Toute le semaine Roskosmos a tenté de prédire le lieu de l'impact de cet appareil, évoquant d'abord le centre de l'océan Indien, puis les rives de Madagascar avant de prédire une chute dans l'Atlantique, au large de l'Argentine, puis dans le Pacifique, près des côtes du Chili.
Dans un dernier communiqué, l'agence spatiale russe a cessé ses prédictions, publiant une carte couvrant l'Amérique du Sud, l'Afrique, l'Europe, l'Asie, l'Océanie et les océans Atlantique, Pacifique et Indien. L'heure de l'impact n'était guère plus précise, les scientifiques russes ayant annoncé un fenêtre s'étallant de 14H36 GMT à 22H24 GMT.
Une source au sein du secteur spatial russe, citée par l'agence d'Etat Itar-Tass, s'est risquée en fin de matinée dimanche à une prédiction plus précise. Selon elle, Phobos-Grunt s'écrasera dans la partie chinoise du désert de Gobi vers 22H40 de Moscou (18H40 GMT).

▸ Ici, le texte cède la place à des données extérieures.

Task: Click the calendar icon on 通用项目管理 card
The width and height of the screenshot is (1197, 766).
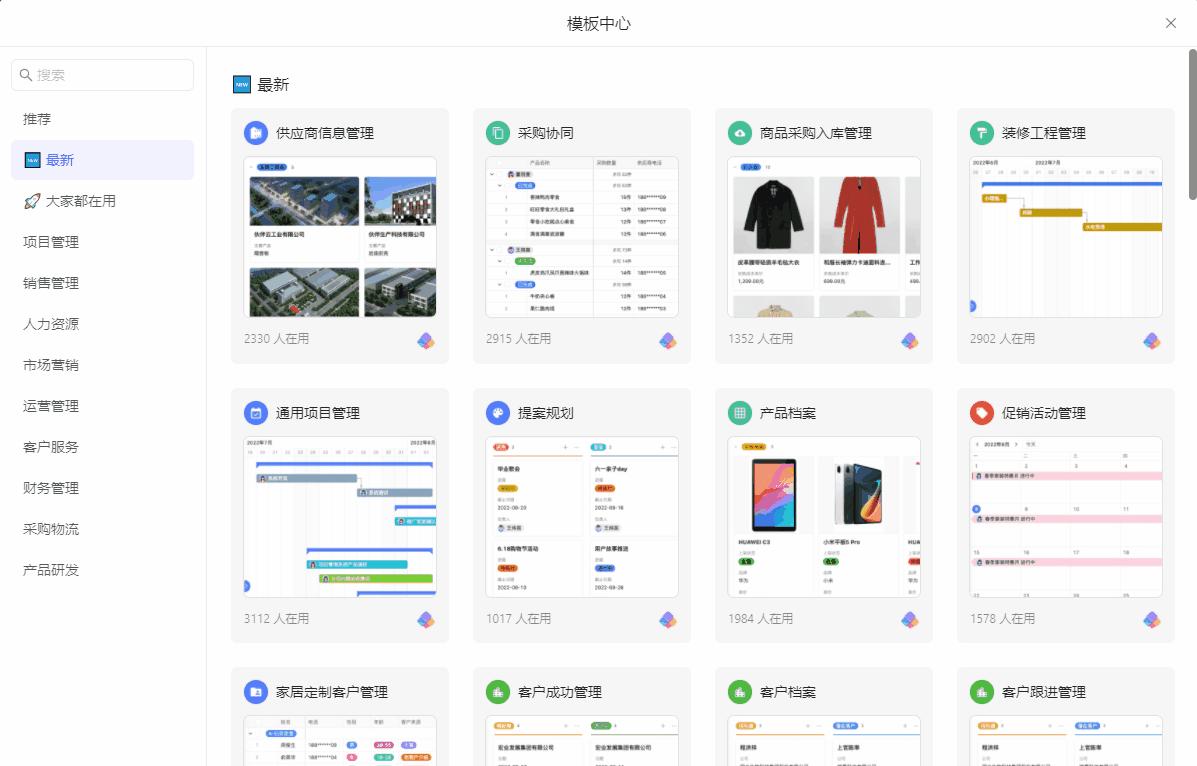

Roskosmos s'est néanmoins voulu rassurant, estimant que même si des fragments de l'appareil devaient tomber sur une zone habitée, le danger pour la population serait minime, car l'essentiel de cette sonde de 13.500 kilos devrait se consumer en entrant dans l'atmosphère.
Seuls 20 ou 30 débris, ne pesant au total pas plus de 200 kilos, devraient parvenir jusqu'à la surface terrestre. Phobos Grunt, lancée le 9 novembre, devait se diriger vers un satellite de Mars, Phobos, et en ramener des échantillons, mais elle a échoué à s'affranchir de l'attraction de Terre. Depuis, son orbite baisse lentement.
Cet appareil d'un coût de 165 millions de dollars devait marquer le retour de la Russie dans l'exploration interplanétaire, abandonnée après l'échec en novembre 1996 de la sonde Mars 96, qui était retombée dans l'océan Pacifique.